Not completely unrelated, TeX Live is designed to support multi-user systems, including being installed on a servers and used on network clients, possibly with mixed architectures and OSes. (Which may be totally irrelevant to the OP, but mentioned only for information.)
I've covered some of this before on my blog, so some of this is a rehash! In recent versions, the differences between MiKTeX and TeX Live have narrowed. Package coverage between the two is similar, as is the ability to do on-line updates.
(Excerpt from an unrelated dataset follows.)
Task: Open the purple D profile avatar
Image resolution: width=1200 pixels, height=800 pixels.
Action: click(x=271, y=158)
I guess here you want differences:
Only MiKTeX can do 'on the fly' package installation, as TeX Live is more focussed on having a system that works well on multi-user systems.
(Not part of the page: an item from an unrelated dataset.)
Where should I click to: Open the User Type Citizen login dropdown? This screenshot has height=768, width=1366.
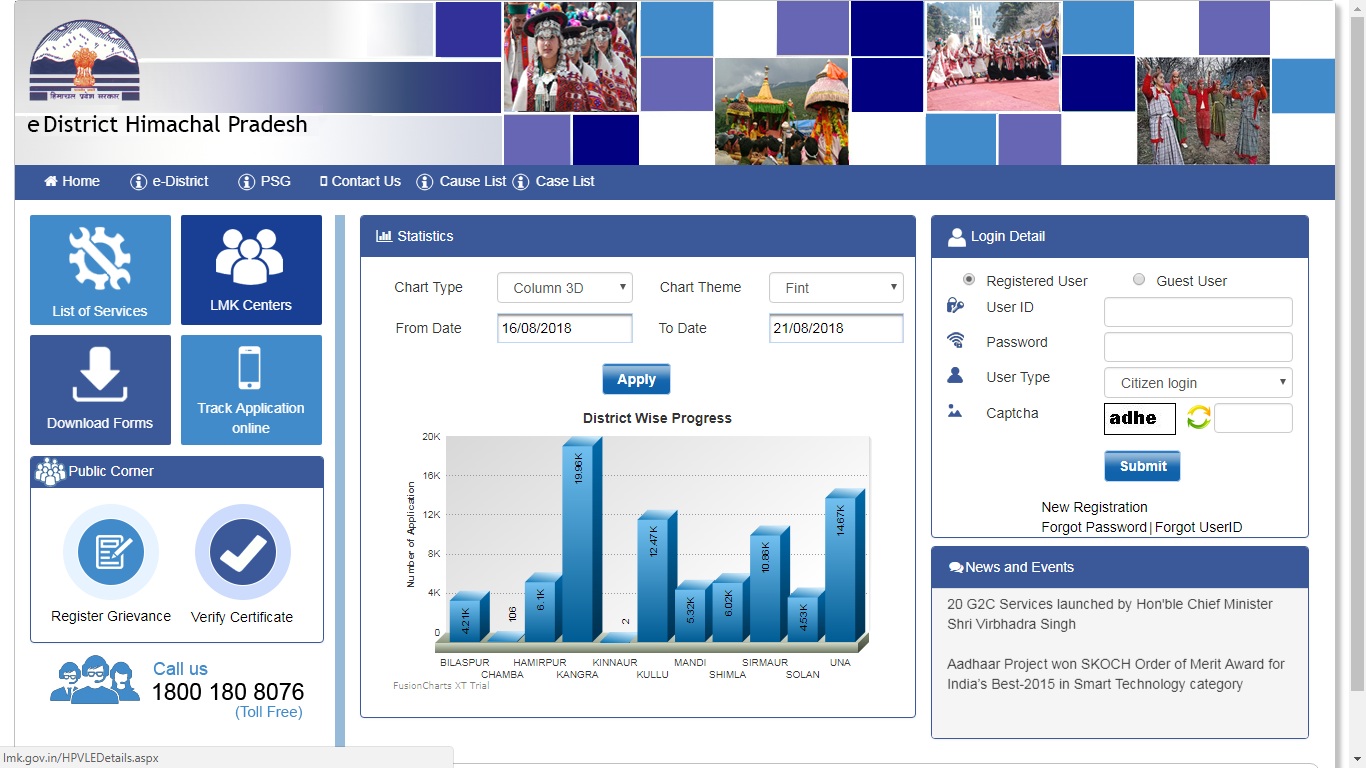point(1197,382)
TeX Live defaults to installing everything, which means that if you want everything it's (marginally) easier to use TeX Live than MiKTeX. (MiKTeX has different installers, one of which installs everything, whereas for TeX Live you have one installer and make the choices within in.)
For most users, it's largely down to 'personal opinion' or 'what you try first'!
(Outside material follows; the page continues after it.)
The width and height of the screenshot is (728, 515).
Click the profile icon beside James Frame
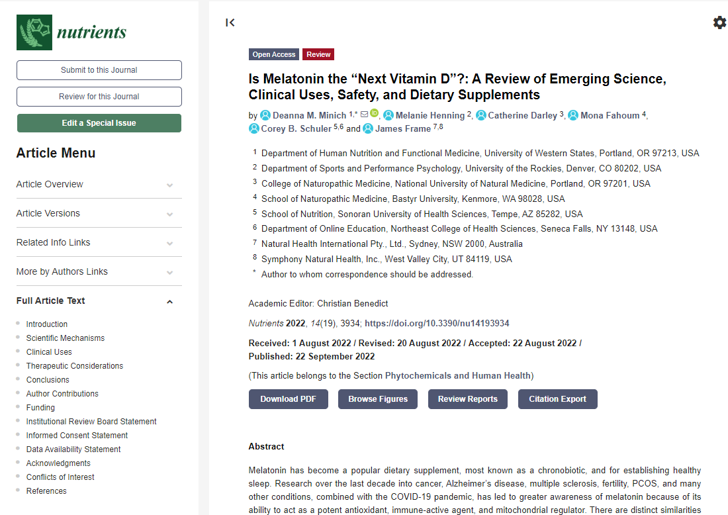coord(368,129)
The main advantages which led me to TeXLive are:
- That it is maintained by TUG, that is, by more than one person, which makes it more future-safe.
- It supports many platforms, not just Windows. (The first paragraph of http://www.ctan.org/starter.html needs an update.) I am interested in Linux-x86 and Windows, so I made a portable installation covering both platforms on an external hard disk.
- Its real-time updates of packages: once updated on CTAN and propagated to the mirrors overnight, new package versions are also available in the package manager (tlmgr).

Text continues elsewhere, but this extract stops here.